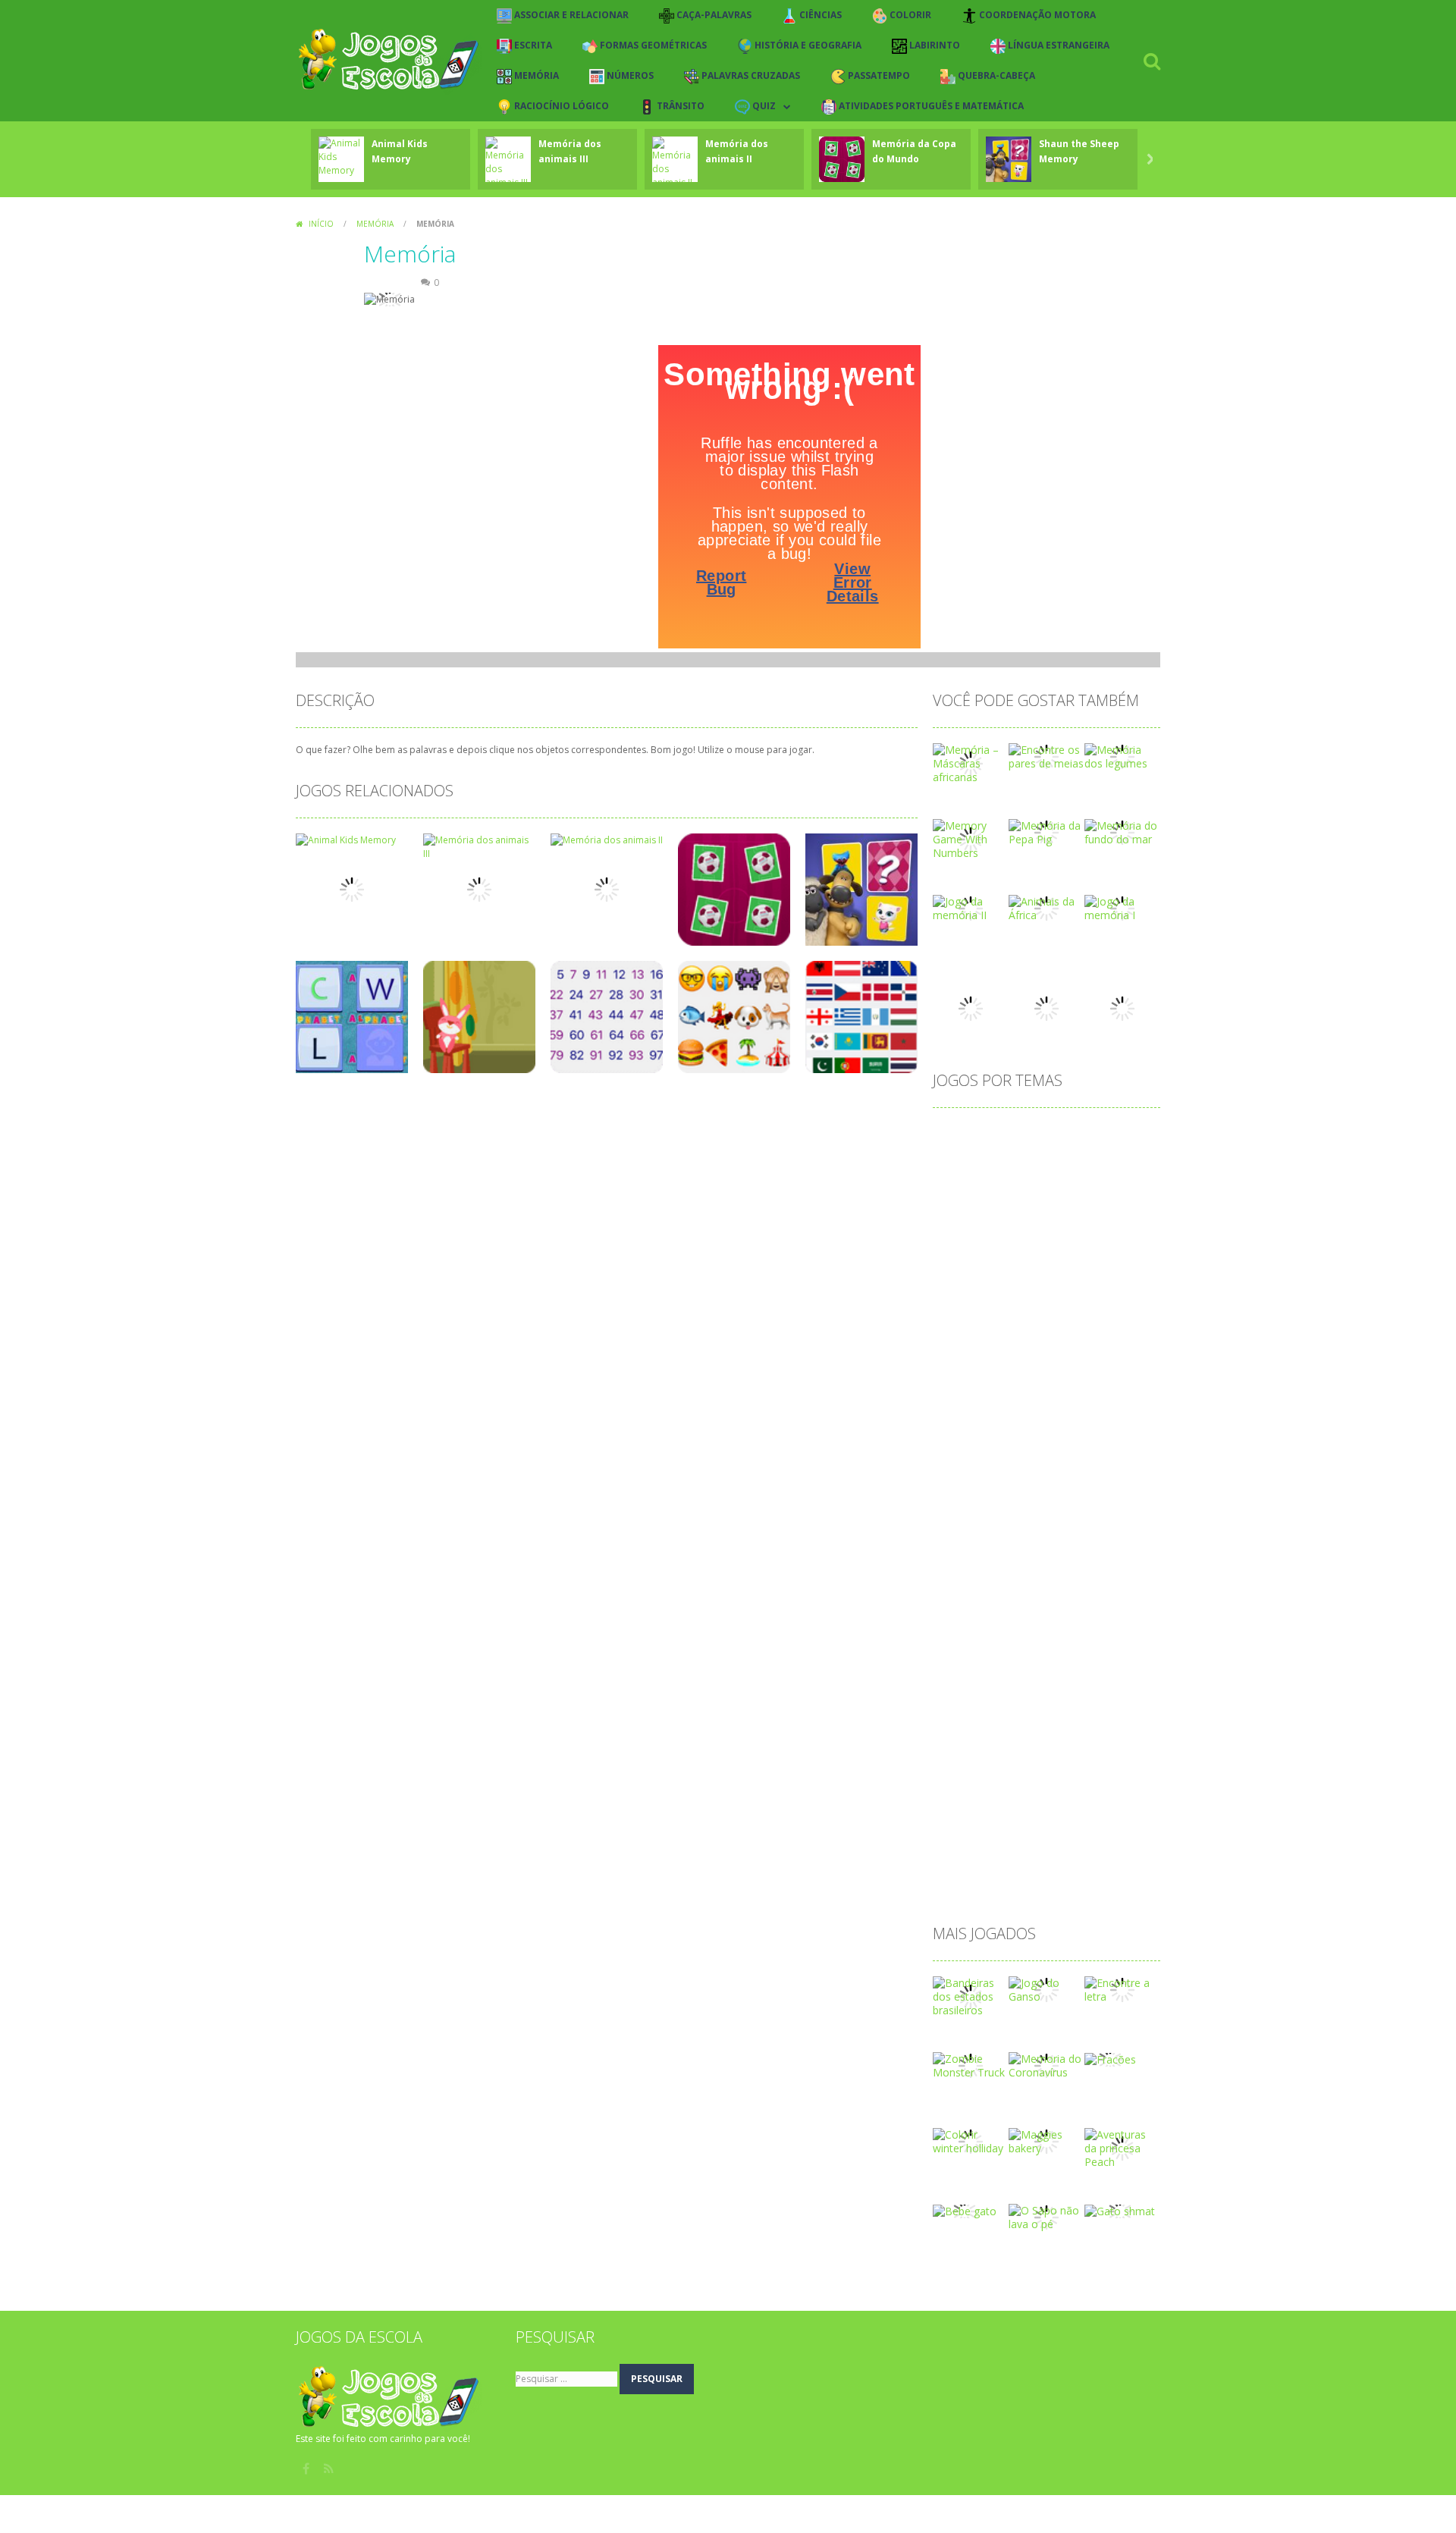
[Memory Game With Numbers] (971, 838)
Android (1067, 1135)
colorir (956, 1280)
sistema (1070, 1814)
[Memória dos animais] (1046, 1007)
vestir (1069, 1863)
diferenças (966, 1402)
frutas (955, 1499)
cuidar (1072, 1353)
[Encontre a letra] (1122, 1989)
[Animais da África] (1046, 907)
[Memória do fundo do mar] (1122, 831)
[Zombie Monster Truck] (971, 2064)
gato (1049, 1499)
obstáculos (1023, 1669)
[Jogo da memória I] (1122, 907)
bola (1001, 1208)
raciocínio (964, 1790)
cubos (1025, 1353)
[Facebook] (307, 2468)
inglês (1061, 1523)
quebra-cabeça (1029, 1766)
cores (1103, 1305)
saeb (1132, 1790)
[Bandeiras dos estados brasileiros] (971, 1995)
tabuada (1077, 1838)
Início (321, 223)
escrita (957, 1474)
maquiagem (970, 1596)
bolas (1041, 1208)
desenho (1074, 1377)
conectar (1077, 1280)
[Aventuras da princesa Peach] (1122, 2147)
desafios (1015, 1377)
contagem (966, 1305)
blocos (957, 1208)
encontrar (1022, 1450)
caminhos (1095, 1208)
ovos (953, 1693)
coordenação (1040, 1305)
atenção (1019, 1159)
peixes (1034, 1717)
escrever (1084, 1450)
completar (1014, 1280)
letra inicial (1102, 1547)
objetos (960, 1669)
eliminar (1080, 1426)
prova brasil (1101, 1741)
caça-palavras (1065, 1232)
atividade (1078, 1159)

════

Set down, word for word, only the lines running from the line with "raciocínio (964, 1790)" to the last line of the listing above. Both of those lines belong in your answer.

raciocínio (964, 1790)
cubos (1025, 1353)
[Facebook] (307, 2468)
inglês (1061, 1523)
quebra-cabeça (1029, 1766)
cores (1103, 1305)
saeb (1132, 1790)
[Bandeiras dos estados brasileiros] (971, 1995)
tabuada (1077, 1838)
Início (321, 223)
escrita (957, 1474)
maquiagem (970, 1596)
bolas (1041, 1208)
desenho (1074, 1377)
conectar (1077, 1280)
[Aventuras da princesa Peach] (1122, 2147)
desafios (1015, 1377)
contagem (966, 1305)
blocos (957, 1208)
encontrar (1022, 1450)
caminhos (1095, 1208)
ovos (953, 1693)
coordenação (1040, 1305)
atenção (1019, 1159)
peixes (1034, 1717)
escrever (1084, 1450)
completar (1014, 1280)
letra inicial (1102, 1547)
objetos (960, 1669)
eliminar (1080, 1426)
prova brasil (1101, 1741)
caça-palavras (1065, 1232)
atividade (1078, 1159)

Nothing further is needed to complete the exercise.